State — the visited set, the queue, the filtered set. Written periodically and on shutdown.

The format is JSONL with a type discriminator on each line:

checkpoint / file formatcrawl.jsonl

001metadata

{"type":"metadata","start_url":"https://example.com","config":{...},"started_at":"2026-05-03T12:00:00"}

↳ once at start

002page

{"type":"page","url":"https://example.com","title":"Example","text":"…","depth":0}

↳ streamed as crawled

003page

{"type":"page","url":"https://example.com/about","title":"About","text":"…","depth":1}

↳ …

004state

{"type":"state","visited":[…87 urls…],"queue":[…12 urls…],"filtered":[…5 urls…]}

↳ every flush_interval pages + on shutdown

···…file grows append-only as the crawl progresses

three record types share one file. resume reads the whole file once and reconstitutes state.

CLI usage

# Run a crawl with checkpointing
yoink crawl https://example.com --checkpoint ./crawl.jsonl
 
# It crashed / you Ctrl-C'd.
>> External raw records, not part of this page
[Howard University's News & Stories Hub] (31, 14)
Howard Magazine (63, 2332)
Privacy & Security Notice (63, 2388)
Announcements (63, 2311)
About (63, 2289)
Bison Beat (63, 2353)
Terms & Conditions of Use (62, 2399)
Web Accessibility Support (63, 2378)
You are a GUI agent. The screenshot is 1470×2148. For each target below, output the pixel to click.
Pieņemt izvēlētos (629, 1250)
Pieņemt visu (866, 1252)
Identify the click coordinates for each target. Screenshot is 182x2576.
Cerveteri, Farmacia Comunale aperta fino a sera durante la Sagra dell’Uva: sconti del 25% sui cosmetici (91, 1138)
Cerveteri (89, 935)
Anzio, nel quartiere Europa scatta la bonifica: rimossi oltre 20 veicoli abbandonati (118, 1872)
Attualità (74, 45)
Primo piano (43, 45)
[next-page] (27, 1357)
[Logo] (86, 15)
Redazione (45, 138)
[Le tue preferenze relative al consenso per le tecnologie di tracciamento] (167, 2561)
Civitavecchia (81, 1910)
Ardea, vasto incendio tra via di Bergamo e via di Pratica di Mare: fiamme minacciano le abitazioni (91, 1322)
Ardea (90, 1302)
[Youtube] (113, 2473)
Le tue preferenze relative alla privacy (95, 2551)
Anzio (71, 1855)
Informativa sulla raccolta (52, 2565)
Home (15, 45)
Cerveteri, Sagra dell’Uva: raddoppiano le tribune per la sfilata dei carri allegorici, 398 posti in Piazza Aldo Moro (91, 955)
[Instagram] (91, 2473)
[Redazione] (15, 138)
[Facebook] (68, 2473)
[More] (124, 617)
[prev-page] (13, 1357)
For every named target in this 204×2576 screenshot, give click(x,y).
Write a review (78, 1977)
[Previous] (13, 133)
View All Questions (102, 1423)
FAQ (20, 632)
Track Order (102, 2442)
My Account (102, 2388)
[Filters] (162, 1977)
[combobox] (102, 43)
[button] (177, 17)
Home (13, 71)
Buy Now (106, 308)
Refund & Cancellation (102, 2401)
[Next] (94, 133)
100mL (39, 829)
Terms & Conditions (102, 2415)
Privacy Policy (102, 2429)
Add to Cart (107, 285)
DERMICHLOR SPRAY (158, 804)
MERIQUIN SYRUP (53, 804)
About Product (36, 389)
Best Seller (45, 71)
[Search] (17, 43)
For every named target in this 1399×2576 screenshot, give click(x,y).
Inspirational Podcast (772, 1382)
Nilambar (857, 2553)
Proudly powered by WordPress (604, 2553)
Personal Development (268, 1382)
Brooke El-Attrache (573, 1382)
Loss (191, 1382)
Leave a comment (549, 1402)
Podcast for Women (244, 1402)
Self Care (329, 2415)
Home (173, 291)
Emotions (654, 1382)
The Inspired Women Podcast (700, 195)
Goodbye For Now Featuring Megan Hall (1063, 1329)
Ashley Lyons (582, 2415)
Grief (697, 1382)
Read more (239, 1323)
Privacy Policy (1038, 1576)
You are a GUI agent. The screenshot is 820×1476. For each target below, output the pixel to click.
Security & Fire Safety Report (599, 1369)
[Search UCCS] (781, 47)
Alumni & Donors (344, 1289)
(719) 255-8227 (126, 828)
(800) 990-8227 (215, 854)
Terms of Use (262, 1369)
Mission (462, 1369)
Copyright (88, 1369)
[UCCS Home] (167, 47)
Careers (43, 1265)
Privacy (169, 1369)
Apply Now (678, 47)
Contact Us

Resume:
yoink crawl https://example.com --checkpoint ./crawl.jsonl --resume

The same flags work with S3 URIs:

yoink crawl https://example.com --checkpoint s3://my-bucket/crawl.jsonl --resume

Python usage

from yoink import Crawler, CrawlConfig, CheckpointManager
 
async def main():
    config = CrawlConfig(max_pages=10_000)
 
    # Local file
    checkpoint = CheckpointManager.from_uri("./crawl.jsonl")
 
    # ...or S3
    # checkpoint = CheckpointManager.from_uri("s3://my-bucket/crawl.jsonl")
 
    crawler = Crawler(config=config, checkpoint_manager=checkpoint)
 
    # If the file exists, pick up where we left off
    pages = await crawler.crawl("https://example.com", resume=True)
    return pages

Flush interval

Pages are written immediately. State is flushed every N pages (default 10) and on shutdown:

checkpoint = CheckpointManager.from_uri(
    "./crawl.jsonl",
    flush_interval=50,  # write state every 50 pages
)

yoink crawl https://example.com --checkpoint ./crawl.jsonl --checkpoint-interval 50

Lower values give finer-grained resume but cost more I/O. For S3, every flush is an API call, so you generally want a higher interval (50–100).

Storage backends

CheckpointManager.from_uri(...) picks a backend based on the URI scheme:

URI	Backend	Implementation
`./relative/path.jsonl`	`LocalFileStorage`	Async aiofiles append
`/absolute/path.jsonl`	`LocalFileStorage`	Async aiofiles append
`s3://bucket/key.jsonl`	`S3Storage`	Buffered → put_object

Want a custom backend (Redis, GCS, Azure)? Implement CheckpointStorage — five async methods.

How resume works

When you call crawler.crawl(url, resume=True):

The checkpoint file is read line by line.
Pages are restored into crawler.pages.
State restores scheduler.visited, scheduler.queue, scheduler.filtered.
If the start URL doesn't match the checkpoint metadata, you get a warning.
The crawl continues from the queue.

When to use checkpoints

✅ Use them

Crawls expected to take more than 10 minutes.
Lambda jobs (any execution > 30s).
Containers that may be killed (autoscaling, spot instances).
Anywhere the start URL might be re-invoked.

❌ Skip them

Throwaway crawls (one-shot data pulls in dev).
Tiny crawls where re-running is cheaper than checkpoint I/O.